In [None]:
import numpy as np

# Our small corpus of documents
corpus = [
    "the sky is blue",
    "the sun is bright",
    "the sun in the sky is bright",
    "we can see the shining sun, the bright sun"
]

In [None]:
# Step.1 Build the vocab, 20 unique words, my vector will be of dim 20 [0.4, 0, 0, ....,]
# Step.2 Build a TF matrix (term frequency)

# [[0,1,1,...,0],
#  [0,2,0,....0],
#  [],
#  []]

# Step.3 Build a IDF lookup (for each word, we try to compute its rarity, throughout the corpus)
# take any word t = sky
# IDF(t) = Total no of document / total no of documents with word = t
# IDF(sky) = 4 / (2 + 1) = 2 => rare word
# IDF(the) = 4 / (4 + 1) = 1 => common word

# Step.4 Finally, we compute a TFIDF matrix

# [[0,2,....,0],
#  [],
#  [],
#  []]


In [None]:
# Document: text, one tweet, one Document, chapter
# Corpus : collection of Document, list[Document], list[Chapter]

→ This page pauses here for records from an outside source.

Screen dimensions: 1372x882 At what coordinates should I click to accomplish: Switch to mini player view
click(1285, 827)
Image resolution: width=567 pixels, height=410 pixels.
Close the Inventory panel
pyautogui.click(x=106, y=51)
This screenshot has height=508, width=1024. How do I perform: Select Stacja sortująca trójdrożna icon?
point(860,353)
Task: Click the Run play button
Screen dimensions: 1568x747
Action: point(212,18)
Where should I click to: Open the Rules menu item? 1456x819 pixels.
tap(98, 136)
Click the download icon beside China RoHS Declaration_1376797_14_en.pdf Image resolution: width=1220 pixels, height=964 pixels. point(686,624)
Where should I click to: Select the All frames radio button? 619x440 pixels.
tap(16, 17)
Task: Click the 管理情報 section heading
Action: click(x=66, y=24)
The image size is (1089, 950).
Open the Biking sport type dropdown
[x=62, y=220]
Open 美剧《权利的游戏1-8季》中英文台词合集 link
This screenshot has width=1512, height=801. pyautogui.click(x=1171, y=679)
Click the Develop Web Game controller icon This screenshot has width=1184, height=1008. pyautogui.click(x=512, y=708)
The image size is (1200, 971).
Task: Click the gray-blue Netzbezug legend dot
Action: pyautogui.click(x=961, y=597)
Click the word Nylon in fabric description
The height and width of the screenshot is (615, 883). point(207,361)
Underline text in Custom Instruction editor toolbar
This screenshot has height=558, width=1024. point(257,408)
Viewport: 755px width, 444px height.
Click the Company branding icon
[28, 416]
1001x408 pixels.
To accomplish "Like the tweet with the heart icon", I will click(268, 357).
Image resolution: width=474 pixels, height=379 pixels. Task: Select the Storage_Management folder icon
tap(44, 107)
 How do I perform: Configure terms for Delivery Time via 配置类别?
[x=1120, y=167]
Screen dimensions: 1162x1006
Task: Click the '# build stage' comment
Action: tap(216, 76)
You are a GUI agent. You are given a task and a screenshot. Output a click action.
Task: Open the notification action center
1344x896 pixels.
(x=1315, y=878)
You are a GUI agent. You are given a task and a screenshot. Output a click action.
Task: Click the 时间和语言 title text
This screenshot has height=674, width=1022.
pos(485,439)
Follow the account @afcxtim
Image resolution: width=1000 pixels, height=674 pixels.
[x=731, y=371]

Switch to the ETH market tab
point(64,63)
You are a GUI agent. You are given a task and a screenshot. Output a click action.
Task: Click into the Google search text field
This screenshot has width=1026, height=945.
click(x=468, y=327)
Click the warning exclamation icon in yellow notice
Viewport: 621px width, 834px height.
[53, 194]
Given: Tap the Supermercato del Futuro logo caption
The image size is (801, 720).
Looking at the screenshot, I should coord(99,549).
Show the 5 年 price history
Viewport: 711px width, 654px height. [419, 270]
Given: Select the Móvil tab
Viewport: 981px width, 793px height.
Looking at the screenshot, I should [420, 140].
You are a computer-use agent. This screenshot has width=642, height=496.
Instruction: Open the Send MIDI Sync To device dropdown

# Build search system, Document => vector
# corpus => list[Vector]
# search system: searching over that vector, query vector and we compute distance from all the vectors in list[vector]



In [None]:
vocab = set()
for doc in corpus:
  for word in doc.split(" "):
    vocab.add(word)

In [None]:
def get_tf_vector(doc, vocab):
  example_vector = np.zeros(len(vocab))
  for word in doc.split(" "):
    current_word_index = sorted(list(vocab)).index(word)
    example_vector[current_word_index] += 1
  return example_vector

In [None]:
tf_matrix = [get_tf_vector(doc, vocab) for doc in corpus]

In [None]:
tf_matrix = np.array(tf_matrix)

In [None]:
import math

In [None]:
how_many_documents = len(corpus)

In [None]:
def get_idf_value(word, corpus):
  how_many_documents_with_word = 0
  for doc in corpus:
    if word in doc:
      how_many_documents_with_word += 1
  return math.log(how_many_documents / (how_many_documents_with_word + 1))

In [None]:
idf_dict = {}
for word in vocab:
  idf_dict[word] = get_idf_value(word, corpus)

In [None]:
tfidf_matrix = np.zeros((len(corpus), len(vocab)))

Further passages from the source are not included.